What is sexual harassment in the workplace?
Sexual harassment in the workplace is defined as unwanted sexual advances, whether verbal or physical in nature. Sexual harassment includes unwelcome sexual touching, sexual propositions, cat-calling, and offers for sexual intercourse. The harasser and victim of sexual harassment could be of any gender or could be gender non-binary (What is Sexual Harassment Law – FindLaw). There are two types of sexual harassment that occur in the workplace: “quid pro quo” sexual harassment and hostile work environment sexual harassment.
“Quid pro quo” sexual harassment occurs when an employer provides job benefits or favorable conditions to his/her employee contingent on sexual favors.

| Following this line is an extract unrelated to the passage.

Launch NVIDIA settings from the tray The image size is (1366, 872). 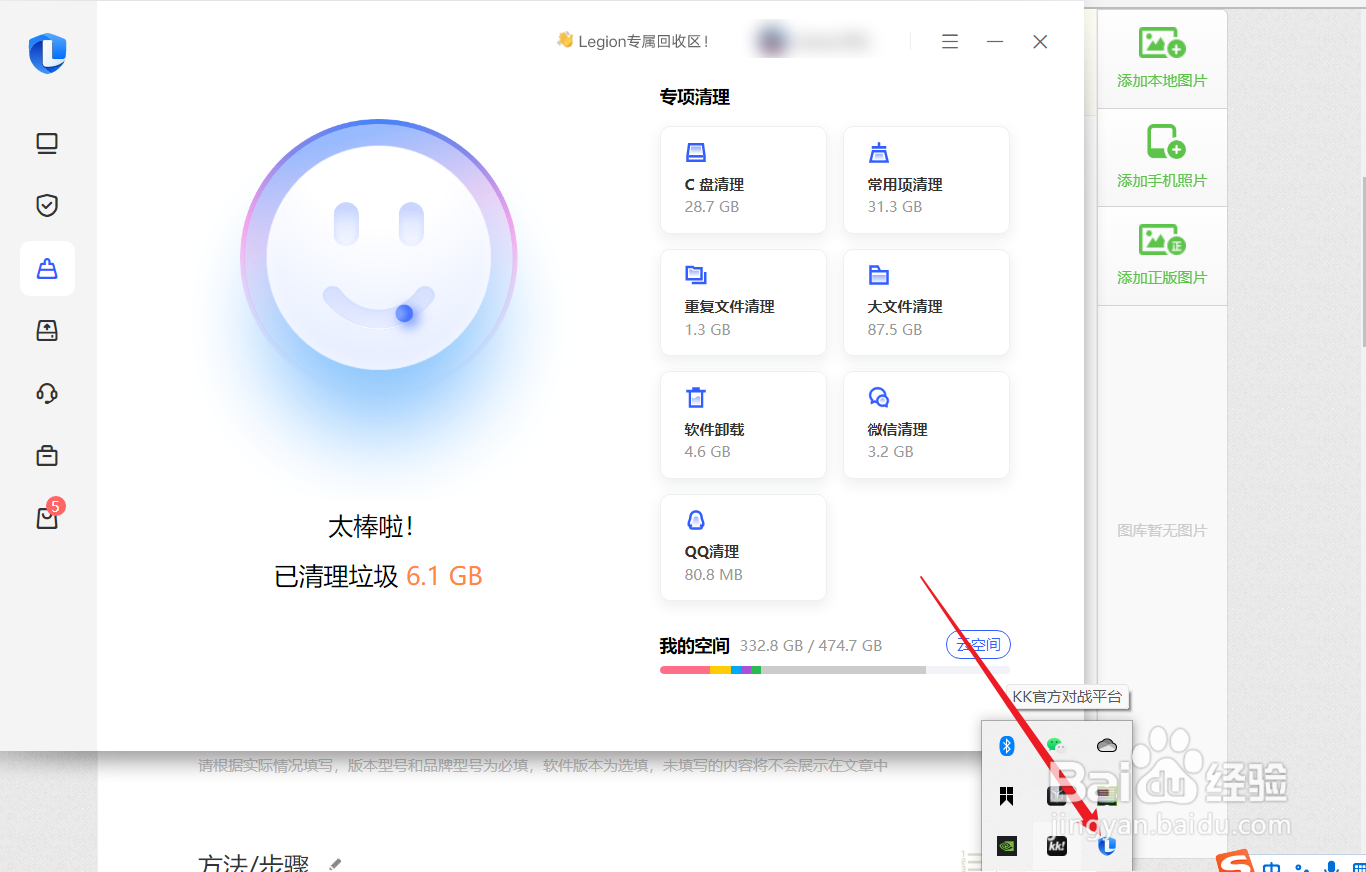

In addition, “quid pro quo” sexual harassment could occur when an employer negatively affects the employer’s job (such as creating bad reports or reviews of the employee) if the employee does not comply with the employer’s sexual favors. The employer could convey these sexual favors implicitly or explicitly. An example of “quid pro quo” sexual harassment includes when an employer insists for sexual favors in order for an employee to receive a promotion. Another example of “quid pro quo” sexual harassment is when an employer puts his hand on his female employee’s thigh and asks “Don’t you want this job?” Although the employer does not explicitly tell his female employee that he would not hire her if she objected, it was implicitly implied that she would not be hired if she would not comply with his sexual advances. If an employee decided to file a “quid pro quo” sexual harassment case, then she could receive compensation for lost benefits or employement opportunities. The employee could also receive their job back if he/she claims to have developed emotional distress from his or her employer’s sexually harassing conduct (What is Sexual Harassment Law – FindLaw).

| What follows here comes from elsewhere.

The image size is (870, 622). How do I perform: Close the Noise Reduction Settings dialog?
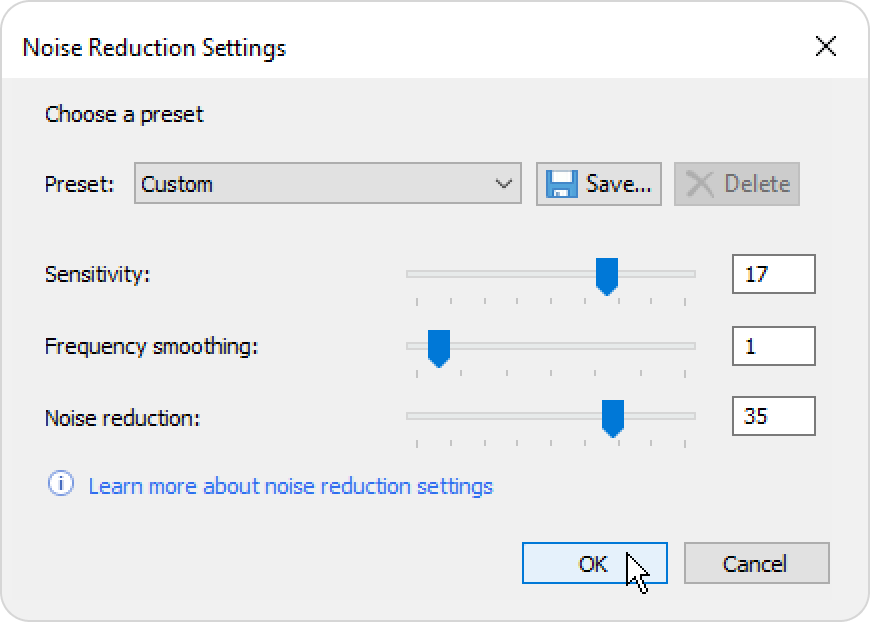[826, 46]
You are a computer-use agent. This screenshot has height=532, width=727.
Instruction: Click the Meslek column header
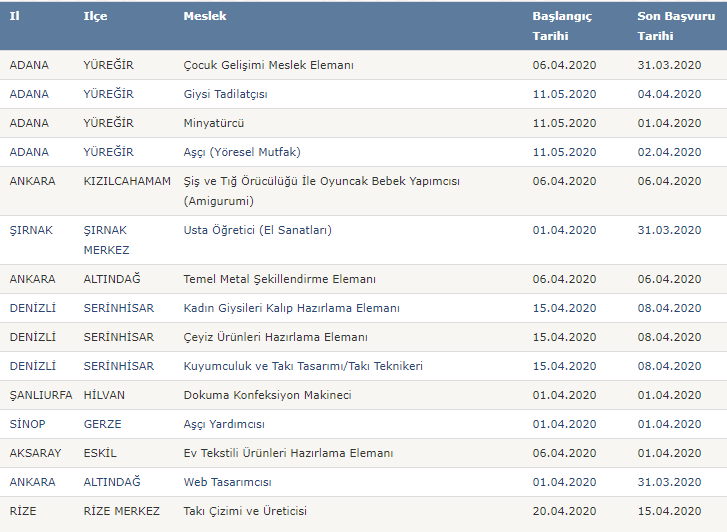(x=205, y=16)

In contrast, hostile work environment sexual harassment occurs when an employer’s sexually harassing behavior towards his/her employee creates a work enviornment that is hostile, intimidating, offensive, oppressive, or abusive. The employer’s sexual harassing behavior must be so “severe and pervasive” that it hinders the employee’s ability to carry out his/her duties. An example of hostile work environment sexual harassment includes, but it not limited to, unwelcome sexual jokes, suggestive comments, cartoons, physical interference with movement, and sexual derogatory remarks.

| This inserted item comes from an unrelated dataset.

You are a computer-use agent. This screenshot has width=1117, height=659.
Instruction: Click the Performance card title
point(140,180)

In a hostile work environment sexual harassment case, the plaintiff does not necessarily have to be the target of the sexual harassment. In fact, a case could be made if the plaintiff merely witnessed sexual harassing behavior between his/her coworker(s) and employer in the workplace. However, as previously mentioned, the employer’s harassing behavior has to be categorized as so “severe and pervasive” that it created a hostile work environment for the plaintiff. In addition, a hostile work environment sexual harassment case could be made for sexually harassing behavior that occurs between employees or between an employee and a non-employee at the workplace. In these such instances, the employer is liable for all cases of hostile work environment sexual harassment that occurs in the workplace, as stated by the Fair and Housing Act (FEHA).